*Written exercise A*
Retype the passage on black holes between "According to Einstein’s" and "cease to exist.", inclusive.

*Passage shown*
* * * * * * * * *
And now, with the discovery of gravitational waves, another challenge to Einstein’s theory is brewing. It’s actually quite ironic — on one end, it confirms Einstein’s prediction that merging of black holes produce ripples (gravitational waves) in space-time. But on the other end, it also shows that his theory is not consistent with what happens at a black hole’s event horizon — what’s referred to as the ‘point of no return’ or simply its boundary.

According to Einstein’s theory, anything that falls into a black hole (equivalent to crossing the event horizon) disappears completely and leaves no trace at all. That includes light, which is why it’s called a ‘black’ hole. In line with this, the event horizon will be completely invisible as well, and anything that crosses it will not even know it crossed anything. It will simply fall into what is practically an abyss of nothingness and cease to exist.

In contrast, quantum mechanics physicists believe that while matter that falls into a black hole gets completely swallowed by it, it will leave evidence of itself on the outside or the edge of the black hole. In this scenario, the event horizon will not be completely invisible. Rather, it will be like some kind of wall. It can either be a ring of high-energy matter that will burn up anything that passes through (firewall hypothesis), or a ring of low energy quantum particles that stores traces of everything it swallows up (Stephen Hawking’s ‘Soft Hair on Black Holes’ theory).

So which one is correct? No one really knows for sure. But now we might have better means to find out.
* * * * * * * * *
*Record set*
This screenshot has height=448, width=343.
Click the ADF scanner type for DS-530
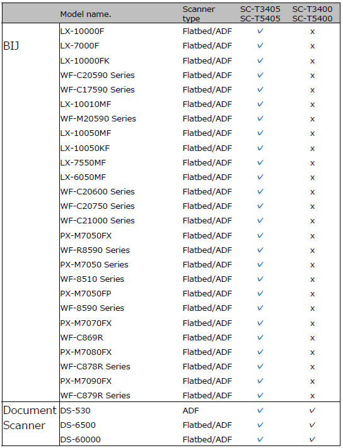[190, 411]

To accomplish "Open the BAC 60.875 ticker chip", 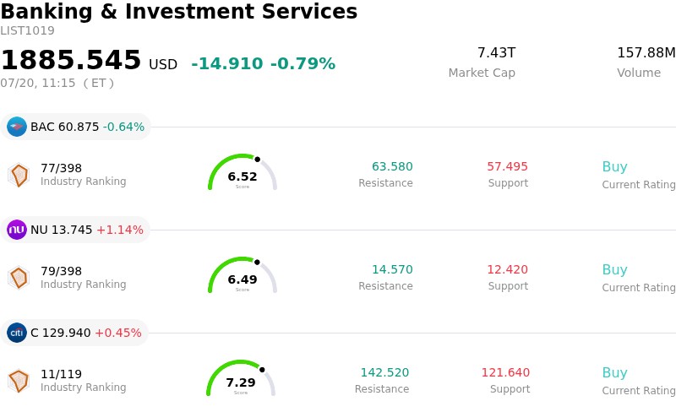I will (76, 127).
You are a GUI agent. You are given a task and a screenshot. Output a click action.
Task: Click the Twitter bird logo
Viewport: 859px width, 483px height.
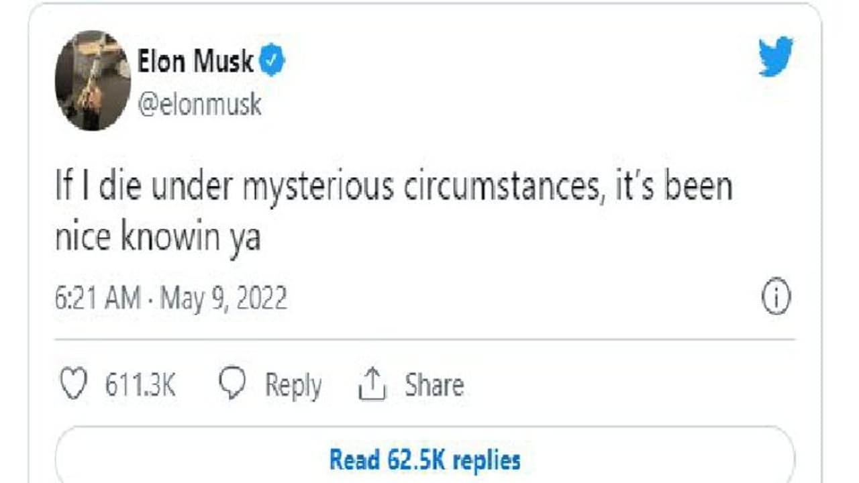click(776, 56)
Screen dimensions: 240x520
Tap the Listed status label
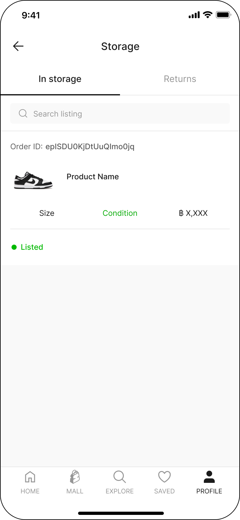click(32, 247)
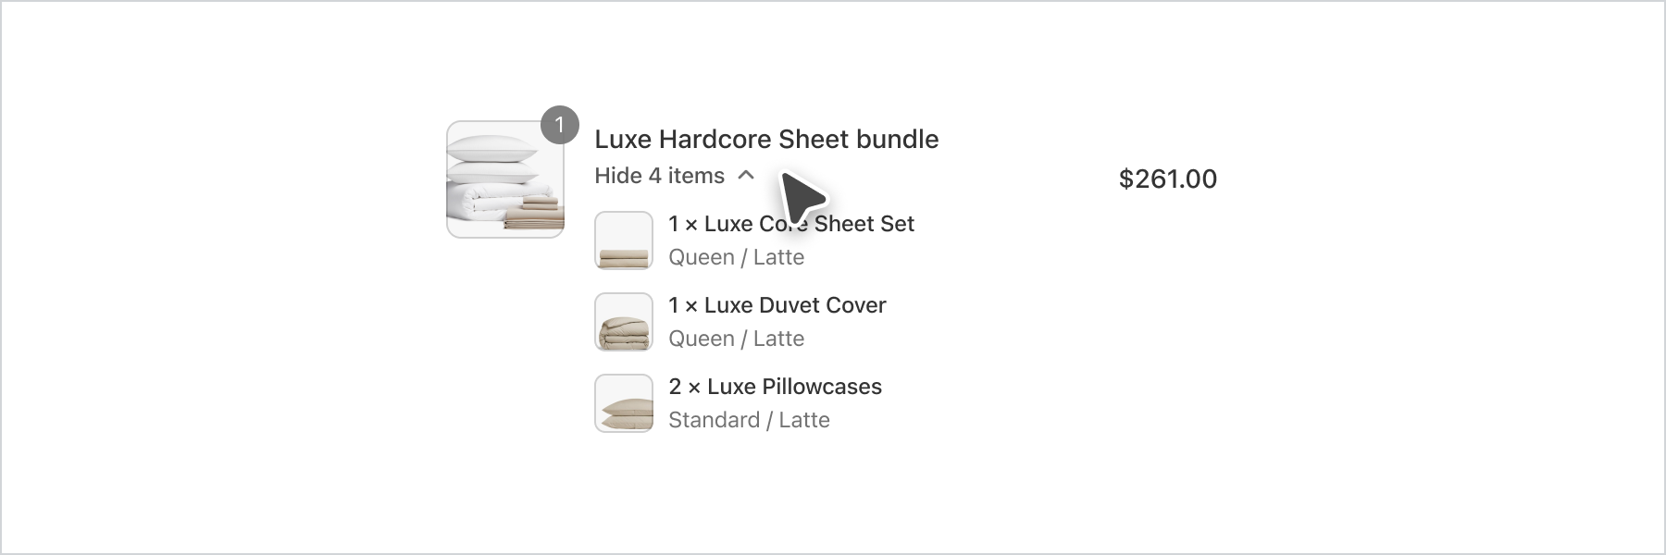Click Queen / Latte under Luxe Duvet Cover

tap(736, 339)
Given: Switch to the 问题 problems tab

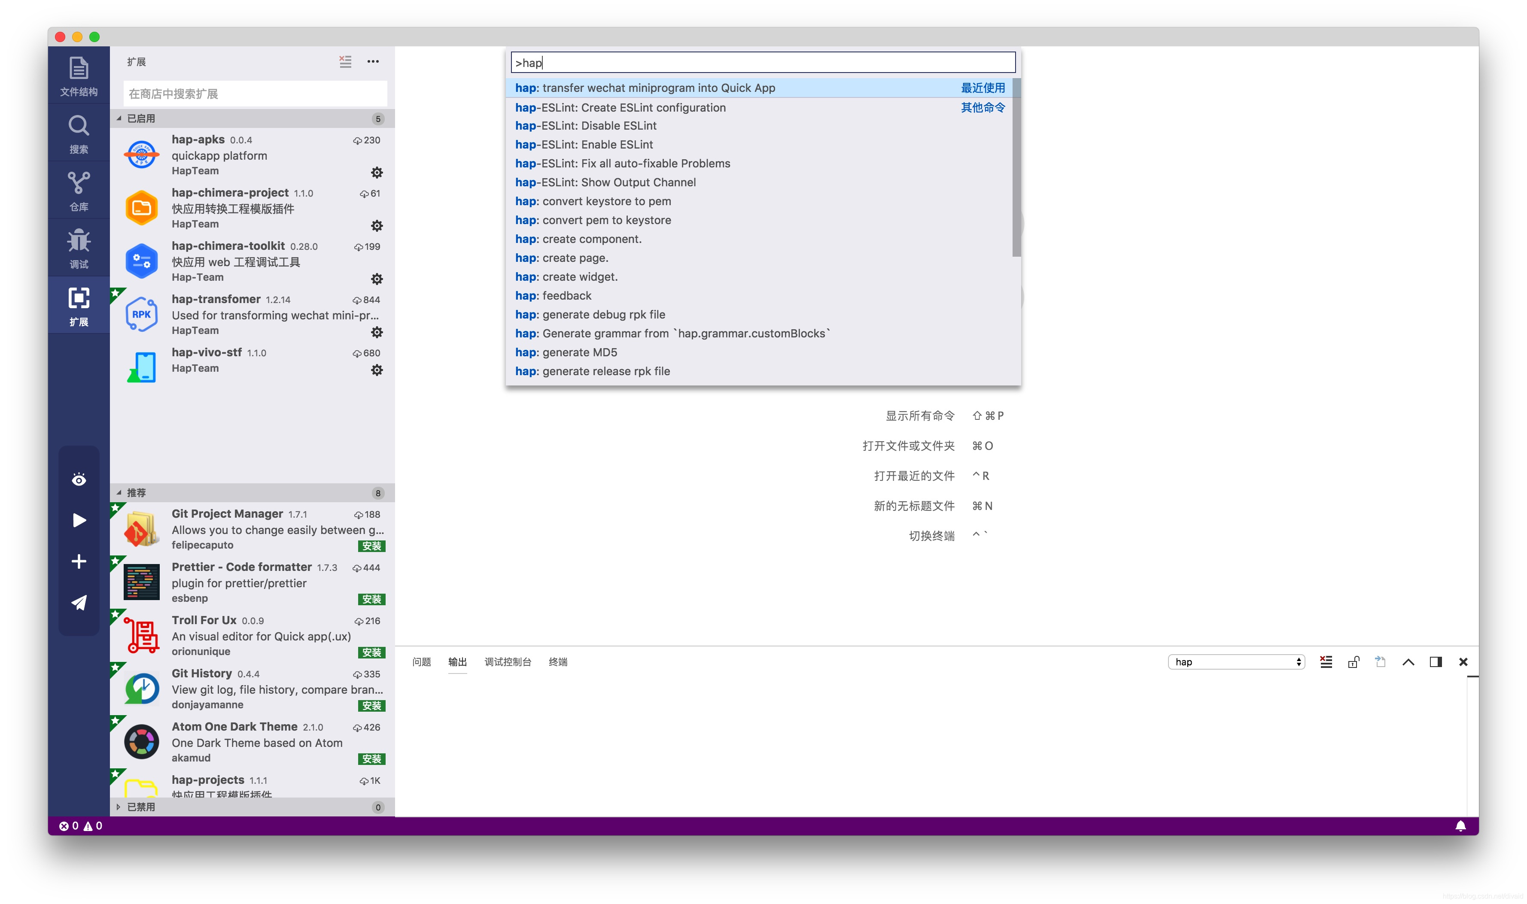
* * * * * * * * *
*Written exercise B*
In the entries, rewrite the lines from the one holding "Screen dimensions: 240x520" through the end of the entries, inclusive, with "Listed" changed to "Unlisted" and nothing else altered. Omit the pictures from your answer.

*Response A*
According to Einstein’s theory, anything that falls into a black hole (equivalent to crossing the event horizon) disappears completely and leaves no trace at all. That includes light, which is why it’s called a ‘black’ hole. In line with this, the event horizon will be completely invisible as well, and anything that crosses it will not even know it crossed anything. It will simply fall into what is practically an abyss of nothingness and cease to exist.

*Response B*
Screen dimensions: 240x520
Tap the Unlisted status label
click(32, 247)
Click Queen / Latte under Luxe Duvet Cover

tap(736, 339)
Given: Switch to the 问题 problems tab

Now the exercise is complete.